A crucible for our thoughts – social transformation through the arts

A crucible for our thoughts - social transformation through the arts

Cynthia Cohen, Kim Berman and Michelle LeBaron at STIAS  (Photo credit: Hennie Rudman, SSFD)

“The arts create a space for the conversations that just don’t happen to happen,” said Michelle LeBaron. “They allow us to say the things that can’t be said directly. They are a crucible for our thoughts.”

LeBaron (of the University of British Columbia) was presenting a summary of the work of the Theory and Practice of Social Transformation through the Arts project at a STIAS fellows’ seminar with her colleagues Kim Berman (University of Johannesburg) and Cynthia Cohen (Brandeis University). (A fourth member of the team, Kitche Magak of Maseno University in Kenya, could not be present.) The project forms part of the broader STIAS theme Being Human Today.

“Artists are often on the margins, seeing many perspectives rather than serving one,” she continued. “We are examining how art can work effectively in some of the troubling issues of our time to foster social cohesion across differences.”

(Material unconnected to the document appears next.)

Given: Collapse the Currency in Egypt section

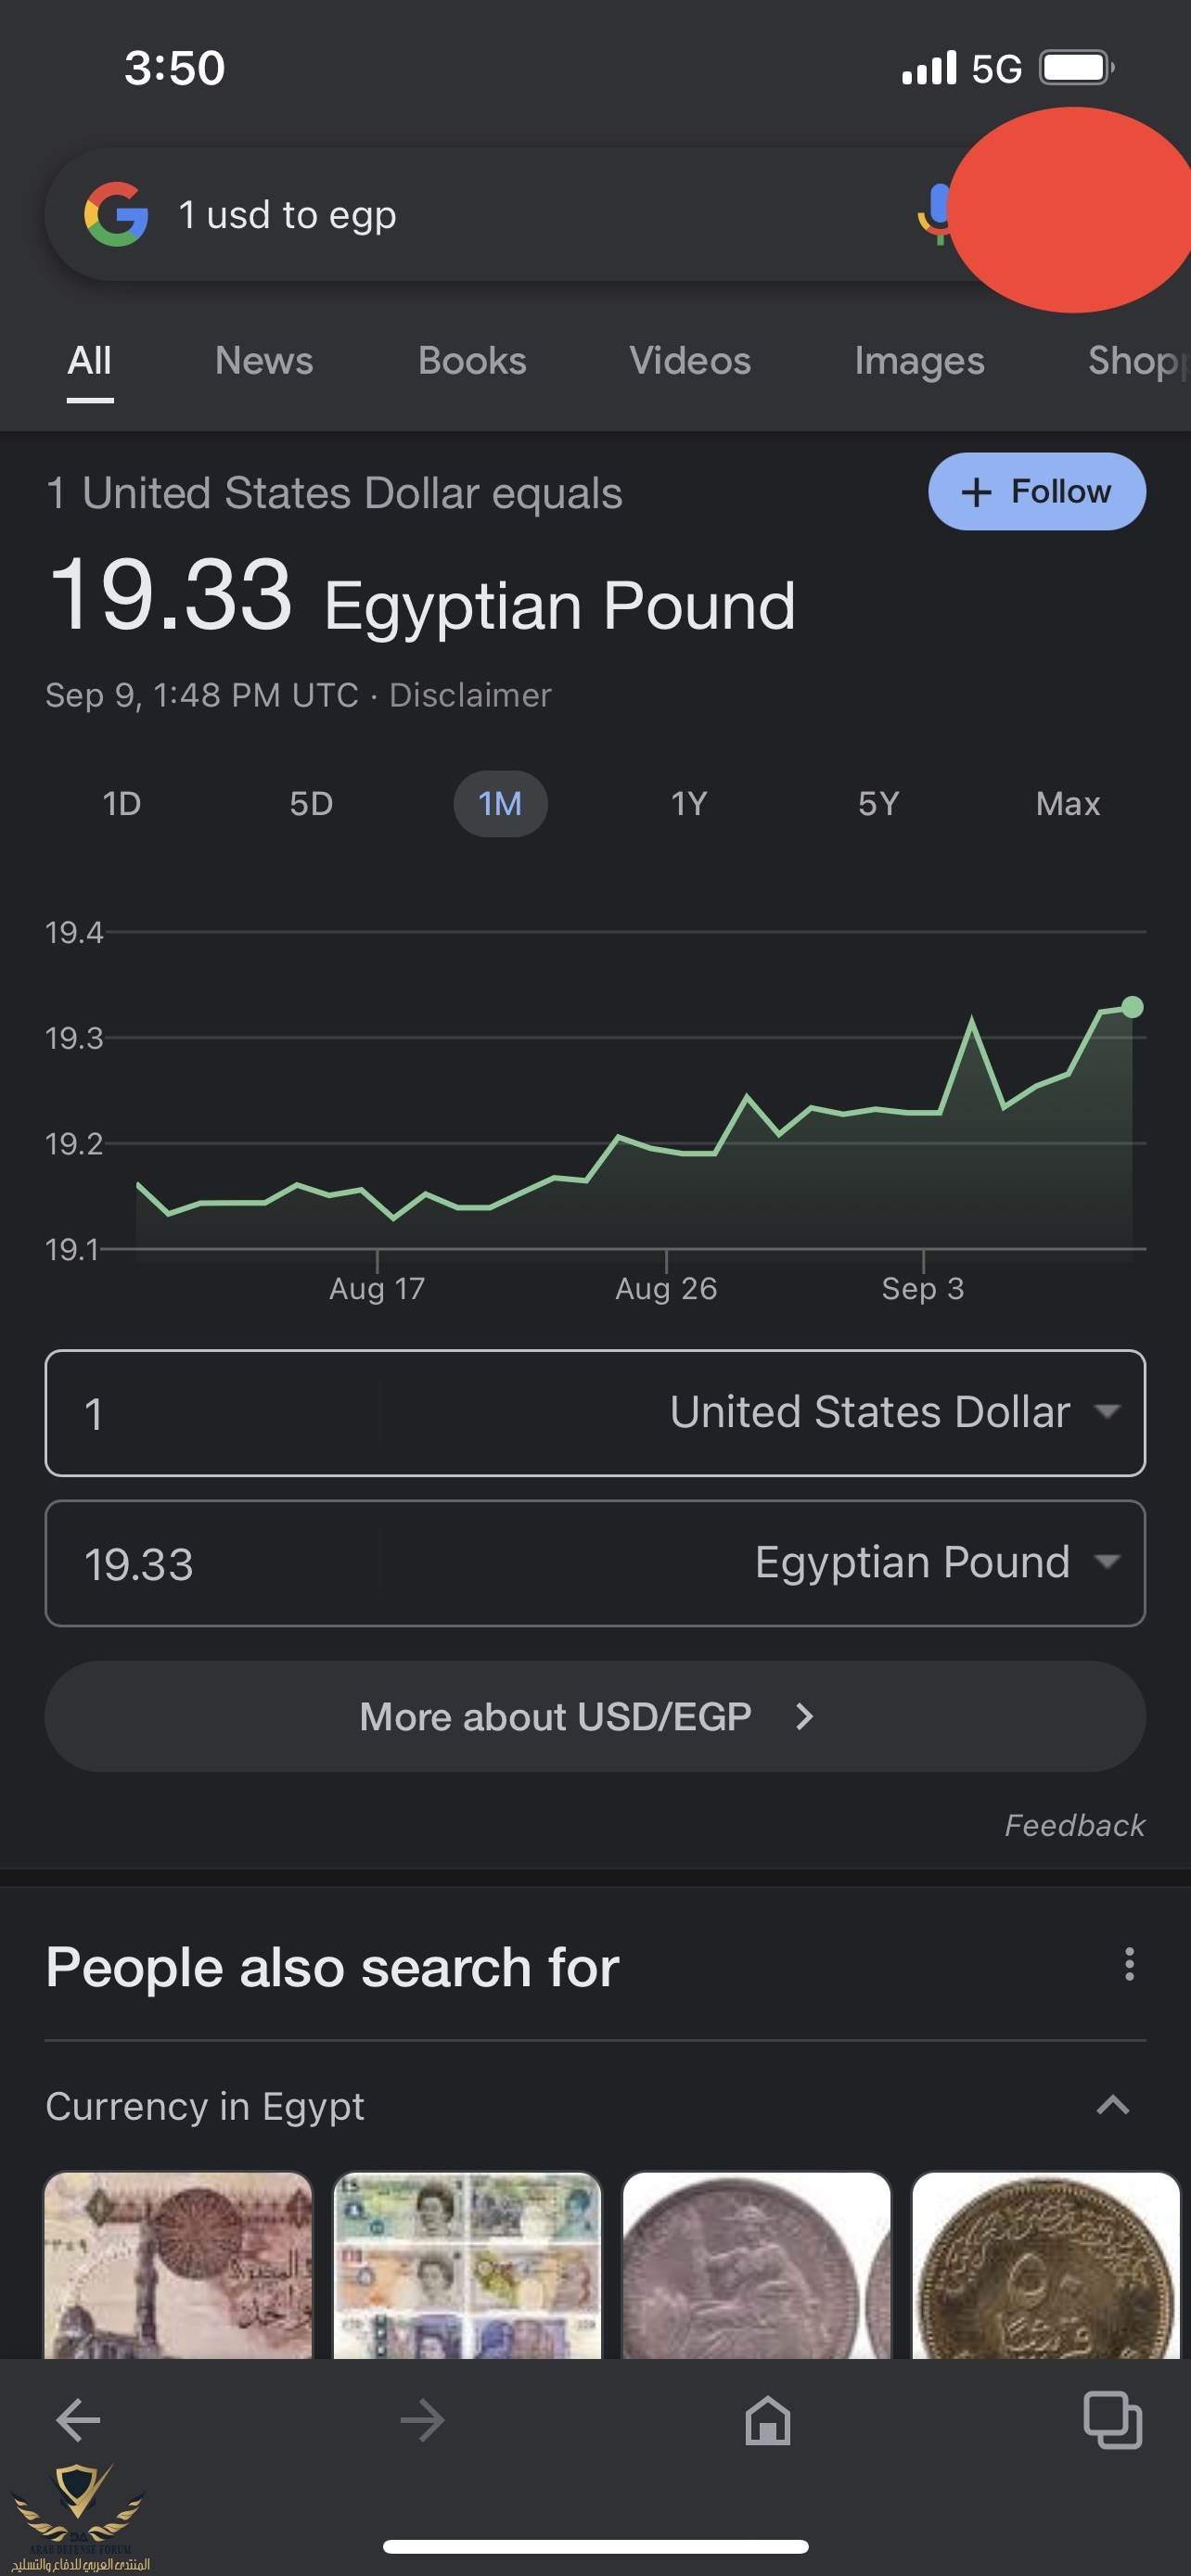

The project is tackled from multiple disciplinary and geographic perspectives, and aims to use case studies to illustrate how the arts can and do play positive roles in engaging and transforming conflicts. This unique initiative blends South African, Kenyan, US American and Canadian scholarship, creative work and wisdom to explore how the arts (across the spectrum – from dance and theatre to the visual arts) are optimally used and the best ways to measure success. Informed by case studies in diverse sites including Kisumu, Kenya and Limpopo Province, South Africa, the group hopes to advance understandings of the role of the arts in strengthening communities, smoothing fault lines and addressing inequities while offering ways to voice unspeakable truths and foster resilience. The project intends to hold two international research colloquia at STIAS bringing together global experts—artists and scholars—on the arts and social transformation. It is hoped the work will contribute to strengthening local and global capacities to build peace and address fallout from economic restructuring and social upheavals.

Speaking from her personal history and involvement in the Artist Proof Studio, Kim Berman said: “Doing this work in South Africa gives the opportunity to engage with a long tradition of the arts in social transformation. There is no doubt that art and culture played an important role in dismantling apartheid and rebuilding social cohesion,” she continued. “The Artist Proof Studio, for example, paralleled the growth of democracy in South Africa. It offers not only creative and technical skills but also active citizenship.”

 “Art is an opportunity to see ourselves in relation to others – to make our own stories. It is a way of envisioning a different reality, imaging a different vision and re-identifying,” she said.

“South Africa’s struggle and transition anchors it as a place of hope in the world,” commented Michelle LeBaron.

Using examples from work in Canada and Latin America, the presentation specifically focused on the related concepts of resilience, agency, identity and moral imagination.

Acting together on the world stage

“Reconciliation is a kind of reciprocal healing,” said Cynthia Cohen, “Artists move into a delicate space which deepens one’s understanding of self and others.”

“It’s not possible to deal with memory just through rational processes – you have to deal with feelings,” she added, quoting from her film. “The past is always subject to the creative force of imagination.”

“We act together on the world stage and need to strengthen our capacity to imagine a different future,” she said.

Acknowledging that art can be used to galvanise people to do terrible things,the focus of the art and social transformation inquiry is on the ethical use of aesthetic energy to foster fairness and social justice. “Art can be deployed to provoke or soothe. Our focus is trying to get people to engage rather than to leap to judgement,” continued Cynthia.

“It’s important to understand what counts as peace-building art,” added Michelle. “This often has to do with the space you are inviting people into. We include artist-based, community-based and collective ritual forms of art.”

“However, as researchers we don’t aim to interpret for others,” she continued. “The person who frames the narrative or artwork should be the storyteller themselves. The aim is to honour people’s voices in context. Research then finds the patterns.”

“It’s about the use of theatre or dance, for example, as a route into conversation and into feeling,” she added. “For example, dance can allow us to feel what fairness feels like by embodying it.”

“Drawing on our experience and practices as scholars and artists, the project aims to generate and disseminate knowledge in innovative and animated ways to different audiences via the colloquia and other events, including our on-goingwork on a book entitled Artful Change: How Creative Communities Transform,” said Michelle.

She ended the presentation quoting M.C. Richards:

“The arts give us ways to imagine a kind of peace that includes the freedom to conflict, a kind of warmth that includes the freedom to withdraw, a kind of union that asks for free and unique individualities, a kind of good that grants the mystery of evil, a kind of life that bears death within it like a seedforce.”